On the other hand, sleeping in is the main attraction of summer, and, based on a voluntary poll, most of my peers are either able to overcome the fear of missing some vital morning event or just don’t really care what happens while they’re unconscious.


In summer, on average, Paly students hit the sack at 10:54pm. During the school year, the average bedtime is 11:24pm. This serves to dispel the myth that, when given the chance, teenagers stay up until all hours of the night behaving dangerously. (Well, I can’t vouch for that last part, but still.)


Students wake up around 9:30am in the summer but 6:48am during the year. This means that the majority of the discrepancy between total hours of sleep in summer and during the year is based upon wake-up time, not bedtime.


Given freedom, the majority of students sampled would go to sleep earlier than they do during school and wake up later.
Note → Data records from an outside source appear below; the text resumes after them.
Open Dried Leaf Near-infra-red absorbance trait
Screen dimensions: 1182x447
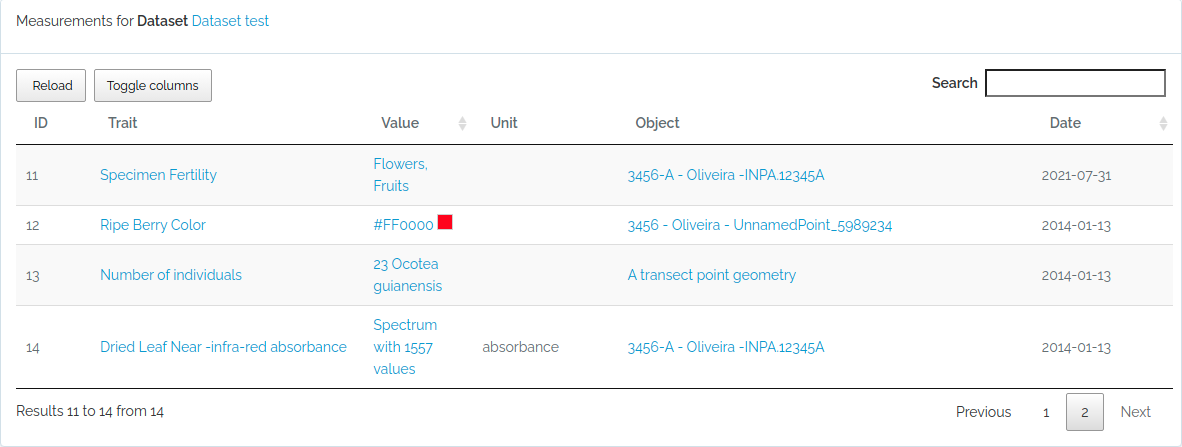point(223,347)
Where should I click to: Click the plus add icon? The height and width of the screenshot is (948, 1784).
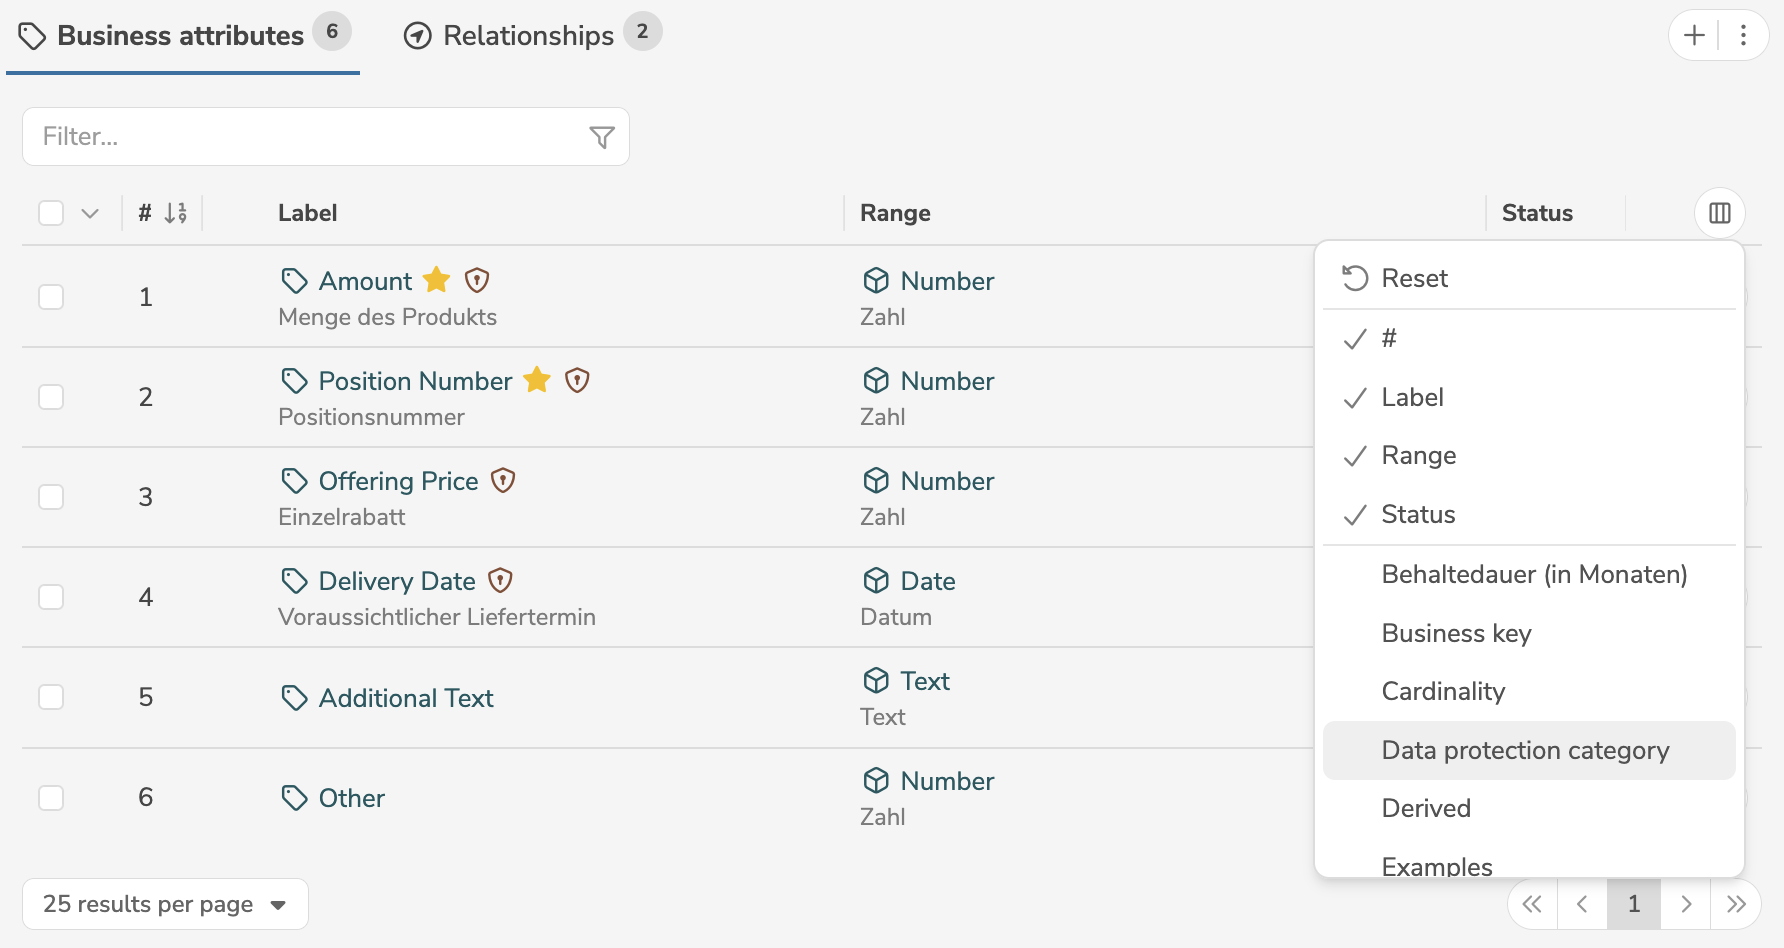(1694, 35)
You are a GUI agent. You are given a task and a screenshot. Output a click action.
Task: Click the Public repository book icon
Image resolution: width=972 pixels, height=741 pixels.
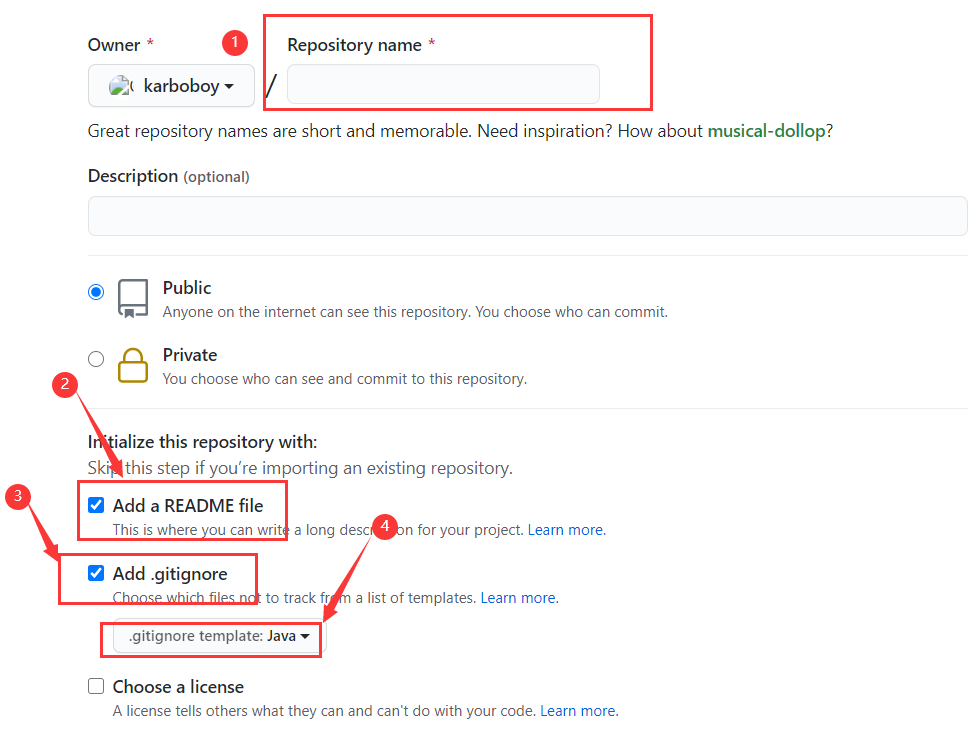coord(132,297)
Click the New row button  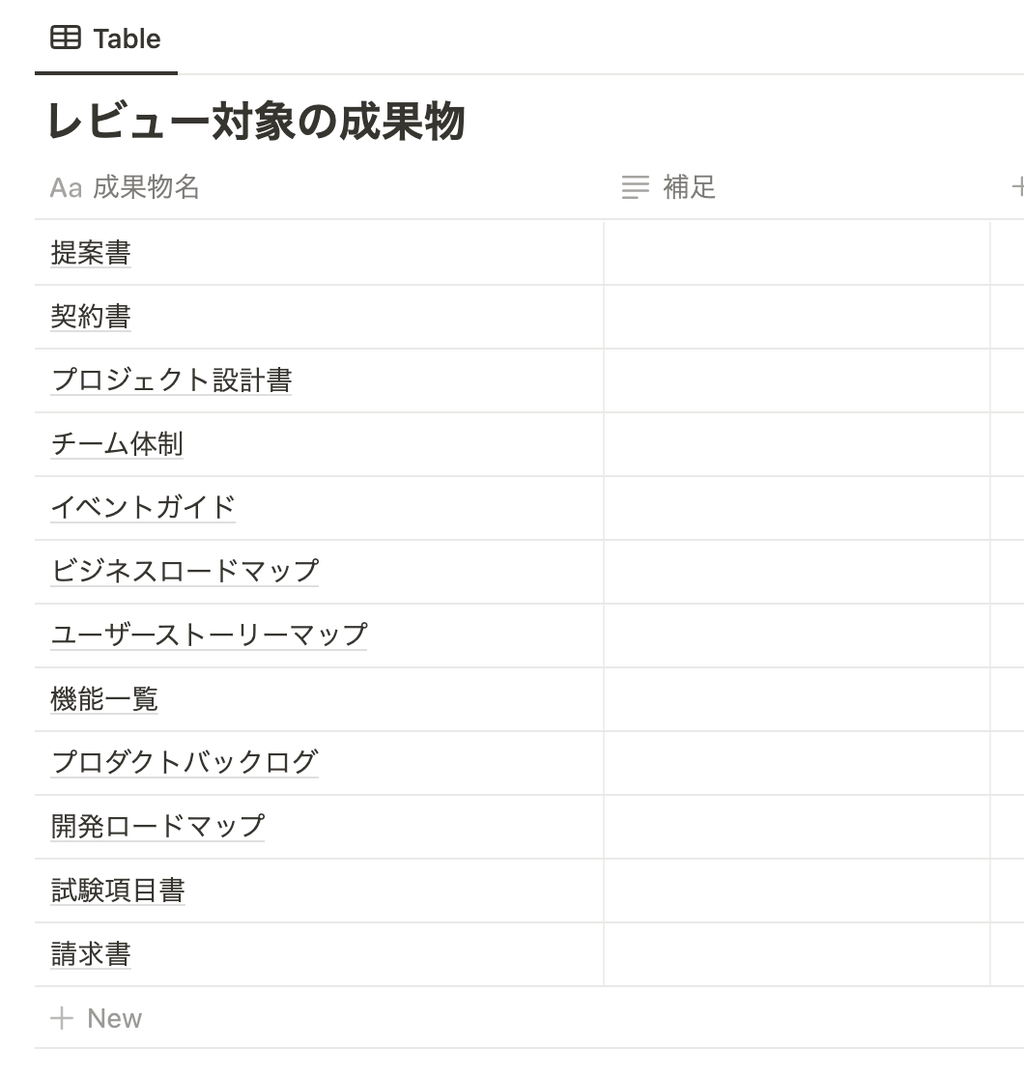pyautogui.click(x=114, y=1018)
Later start times for school would not, contrary to popular opinion, encourage late night parties, or somehow let the kids know that the administration is “giving in” to their reckless teenage lifestyle. We wouldn’t party; we’d sleep.


During the year, the average Paly student gets seven hours of sleep. During the summer, he or she gets ELEVEN.


And it helps, too. “I can feel myself being way less tired in the morning,” said a junior girl. A sophomore confirmed, “It feels weird because during the school year I'm always having to keep myself awake during class and it distracts me, but now [in summer] I don't feel tired and everything I do feels so focused.”


Some Paly students also share my own affinity for waking early. “I wish I could sleep until noon but then I feel like I wasted my day,” said a junior girl. A junior boy said “I really like waking early because nobody is awake, it's dark, and I can get things done.”


The National Institute of Health says teenagers need nine or more hours of sleep. So do like the nice Surgeon General tells you and just sit back, relax, and take a nap.